Home News Eurozone outlook ‘brighter than for seven years’: ECB’s Draghi

Eurozone outlook ‘brighter than for seven years’: ECB’s Draghi

Published on 22/05/2015

The economic skies above Europe are clearing after the long years of crisis and governments should take advantage of this to get their economies in order, European Central Bank president Mario Draghi said on Friday.

“The economic outlook for the euro area is brighter today than it has been for seven long years,” Draghi told an economic forum in Sintra, Portugal.

The ECB had contributed to recovery by cutting interest rates to record lows and pumping unprecedented amounts of liquidity into the economy via a series of unconventional policy measures, Draghi said.

“Monetary policy is working its way through the economy. Growth is picking up. And inflation expectations have recovered from their trough,” he said.

But he went on: “This is by no means the end of our challenges, and a cyclical recovery alone does not solve all of Europe’s problems.”

The emerging recovery “does not eliminate the debt overhang that affects parts of” the single currency area, he said.

“It does not eliminate the high level of structural unemployment that haunts too many countries. And it does not eliminate the need for perfecting the institutional set-up of our monetary union,” Draghi insisted.
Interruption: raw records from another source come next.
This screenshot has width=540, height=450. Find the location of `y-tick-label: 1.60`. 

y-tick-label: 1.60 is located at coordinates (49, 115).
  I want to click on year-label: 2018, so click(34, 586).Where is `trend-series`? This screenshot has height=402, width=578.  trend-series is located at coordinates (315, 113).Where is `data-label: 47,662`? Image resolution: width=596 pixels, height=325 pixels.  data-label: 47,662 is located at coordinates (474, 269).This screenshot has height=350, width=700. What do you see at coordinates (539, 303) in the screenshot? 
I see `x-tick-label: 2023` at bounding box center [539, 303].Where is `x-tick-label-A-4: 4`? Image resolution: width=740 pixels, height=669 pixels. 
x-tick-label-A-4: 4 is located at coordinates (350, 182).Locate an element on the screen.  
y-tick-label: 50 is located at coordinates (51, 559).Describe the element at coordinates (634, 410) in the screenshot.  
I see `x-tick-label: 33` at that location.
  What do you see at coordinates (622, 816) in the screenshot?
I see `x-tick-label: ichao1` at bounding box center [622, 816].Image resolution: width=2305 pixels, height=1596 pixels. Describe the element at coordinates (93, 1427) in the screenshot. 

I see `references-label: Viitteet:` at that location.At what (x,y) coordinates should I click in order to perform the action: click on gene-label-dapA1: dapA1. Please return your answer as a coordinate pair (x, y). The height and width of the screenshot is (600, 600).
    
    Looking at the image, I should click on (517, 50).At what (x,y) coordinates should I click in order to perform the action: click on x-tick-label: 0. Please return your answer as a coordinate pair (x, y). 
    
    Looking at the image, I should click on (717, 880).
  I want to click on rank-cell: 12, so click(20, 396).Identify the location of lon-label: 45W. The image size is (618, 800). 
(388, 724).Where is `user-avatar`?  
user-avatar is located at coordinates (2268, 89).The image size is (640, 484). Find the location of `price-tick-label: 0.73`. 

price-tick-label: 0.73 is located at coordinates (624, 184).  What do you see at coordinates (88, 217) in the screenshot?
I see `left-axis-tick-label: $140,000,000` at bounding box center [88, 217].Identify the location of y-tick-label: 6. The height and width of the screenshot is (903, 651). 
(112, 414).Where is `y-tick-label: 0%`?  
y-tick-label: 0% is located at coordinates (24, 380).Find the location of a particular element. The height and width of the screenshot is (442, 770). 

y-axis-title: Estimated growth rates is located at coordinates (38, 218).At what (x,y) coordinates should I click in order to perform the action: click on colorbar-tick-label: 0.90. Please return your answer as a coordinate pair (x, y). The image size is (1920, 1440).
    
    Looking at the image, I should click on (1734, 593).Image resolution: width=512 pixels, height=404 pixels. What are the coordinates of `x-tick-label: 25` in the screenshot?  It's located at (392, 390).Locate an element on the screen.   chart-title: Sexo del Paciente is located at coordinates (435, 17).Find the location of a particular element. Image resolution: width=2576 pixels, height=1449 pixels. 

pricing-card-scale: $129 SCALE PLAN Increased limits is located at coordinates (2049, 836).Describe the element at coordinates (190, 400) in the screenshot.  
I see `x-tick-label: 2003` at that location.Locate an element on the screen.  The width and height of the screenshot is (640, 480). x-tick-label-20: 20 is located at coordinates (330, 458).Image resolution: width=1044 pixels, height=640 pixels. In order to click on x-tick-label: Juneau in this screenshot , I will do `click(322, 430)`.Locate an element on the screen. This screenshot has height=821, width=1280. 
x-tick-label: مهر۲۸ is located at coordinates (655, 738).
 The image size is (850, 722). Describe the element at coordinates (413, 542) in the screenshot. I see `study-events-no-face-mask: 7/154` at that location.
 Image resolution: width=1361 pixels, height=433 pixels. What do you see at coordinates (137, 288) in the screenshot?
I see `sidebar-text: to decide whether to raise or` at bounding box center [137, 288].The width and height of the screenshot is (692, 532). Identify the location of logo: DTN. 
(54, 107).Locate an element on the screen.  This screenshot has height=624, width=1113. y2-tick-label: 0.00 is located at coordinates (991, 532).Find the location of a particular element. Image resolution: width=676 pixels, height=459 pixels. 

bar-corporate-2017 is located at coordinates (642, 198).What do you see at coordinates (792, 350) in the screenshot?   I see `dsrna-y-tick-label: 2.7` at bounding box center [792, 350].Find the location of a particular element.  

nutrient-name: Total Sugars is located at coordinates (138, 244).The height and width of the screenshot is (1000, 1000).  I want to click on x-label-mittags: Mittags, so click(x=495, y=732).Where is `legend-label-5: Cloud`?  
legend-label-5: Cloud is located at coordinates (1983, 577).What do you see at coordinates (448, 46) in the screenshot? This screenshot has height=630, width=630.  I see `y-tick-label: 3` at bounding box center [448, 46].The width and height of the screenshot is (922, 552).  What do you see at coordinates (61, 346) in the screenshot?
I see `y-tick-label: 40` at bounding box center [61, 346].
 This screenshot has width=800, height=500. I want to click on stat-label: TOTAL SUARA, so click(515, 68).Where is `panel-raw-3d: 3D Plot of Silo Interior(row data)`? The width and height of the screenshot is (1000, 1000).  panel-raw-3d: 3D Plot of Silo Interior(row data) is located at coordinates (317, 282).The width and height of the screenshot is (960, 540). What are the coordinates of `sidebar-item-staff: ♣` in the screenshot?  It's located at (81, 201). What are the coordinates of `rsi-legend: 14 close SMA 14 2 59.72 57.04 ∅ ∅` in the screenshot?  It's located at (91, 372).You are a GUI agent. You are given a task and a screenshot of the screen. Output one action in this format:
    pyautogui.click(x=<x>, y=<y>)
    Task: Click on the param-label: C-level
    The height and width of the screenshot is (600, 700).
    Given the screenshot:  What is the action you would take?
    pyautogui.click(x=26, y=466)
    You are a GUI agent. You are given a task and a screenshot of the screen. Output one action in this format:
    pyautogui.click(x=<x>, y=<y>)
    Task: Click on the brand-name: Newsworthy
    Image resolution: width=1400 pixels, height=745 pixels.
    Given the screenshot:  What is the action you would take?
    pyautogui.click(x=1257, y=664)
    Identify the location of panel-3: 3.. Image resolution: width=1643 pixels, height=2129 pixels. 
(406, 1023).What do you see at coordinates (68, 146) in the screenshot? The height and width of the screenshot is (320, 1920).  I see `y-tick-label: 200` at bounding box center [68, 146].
“But what the cyclical recovery does achieve is to provide near perfect conditions for governments to engage more systematically in the structural reforms that will anchor the return to growth. Monetary policy can steer the economy back to its potential. Structural reform can raise that potential. And it is the combination of these demand and supply policies that will deliver lasting stability and prosperity,” Draghi said.

He was speaking at a forum organised by the ECB where leading economists, academics, financial market players and central bankers from across the globe were invited to a secluded luxury resort in Sintra, around 25 kilometres (15 miles) from Lisbon, for a three-day think-fest.

The forum — the second of its kind held by the ECB — is seen as Europe’s answer to a gathering in Jackson Hole, Wyoming, organised every year by the US Federal Reserve.